Of the 84 companies analyzed by the report, 23 had explicit policies on deforestation. The researchers believe those 23 companies are “likely” violating their own policies, based on their findings. The fashion house LVMH, for example, was found to have a high risk of connections to Amazon deforestation – despite the fact that earlier this year the brand pledged to protect the vulnerable region with Unesco.
Sônia Guajajara, executive coordinator of the Brazilian Indigenous Peoples’ Alliance (APIB), said brands have “the moral responsibility, the influence and the economic resources” to stop working with suppliers contributing to deforestation in the Amazon today, “not in 10 years, not in 2025”.
The effect of recent wildfires in the Amazon has had devastating consequences for Indigenous groups, who say president Jair Bolsonaro forcibly removed Indigenous peoples to make way for agriculture, mining and other development activities.
Angeline Robertson, an investigative researcher who worked on the study, told the Guardian she hopes the fashion industry will take cues from their analysis and “work in their own self-interest”.
“In this time of climate emergency, if the fashion industry wants to be relevant, this is the opportunity,” she said.

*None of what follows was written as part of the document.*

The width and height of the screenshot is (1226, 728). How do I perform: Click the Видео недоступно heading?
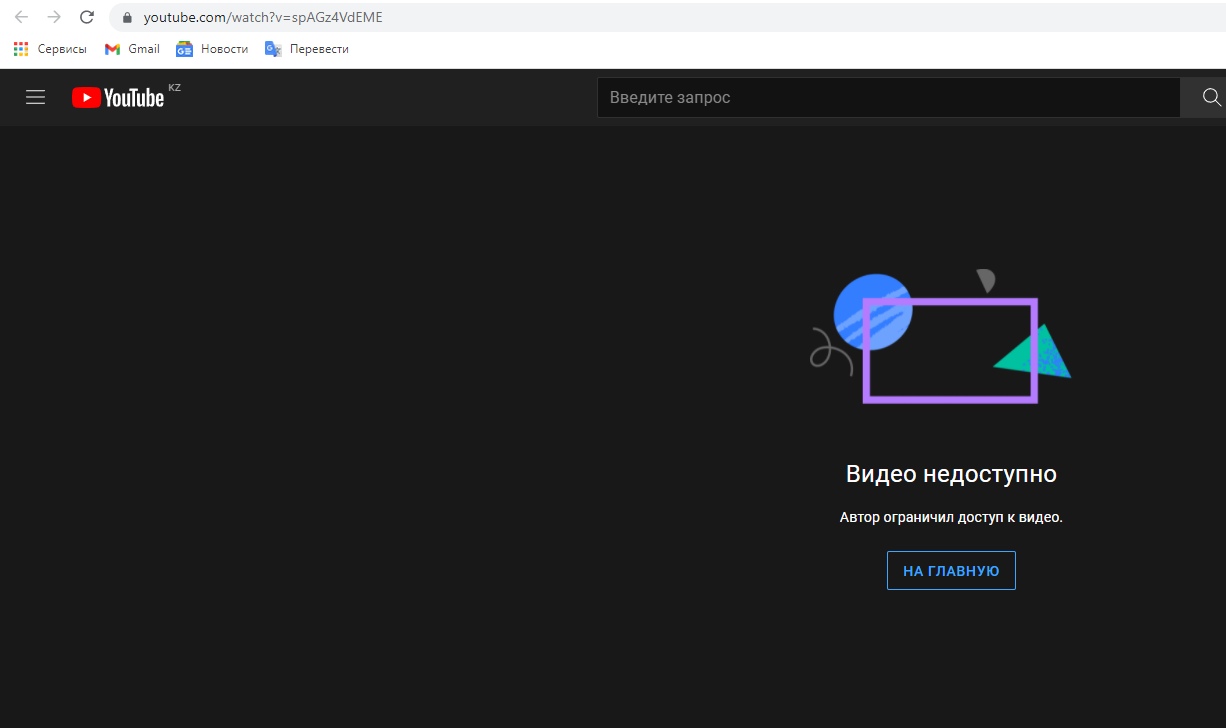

Céline Semaan, chief executive and co-founder of Slow Factory, said brands should not use this as an opportunity to contribute to deforestation elsewhere, such as Guatemala or Mexico, but invest in and explore alternatives that are not extractive.
With lab-grown alternatives on the rise, a future where your favorite bag or sneakers don’t come at the expense of the Amazon rainforest is possible.
“At the end of the day, we have to find other solutions and other alternative leathers that are not animal-based and that are not plastic-based,” said Semaan. “With the resources that fashion companies have, there’s really no excuse.”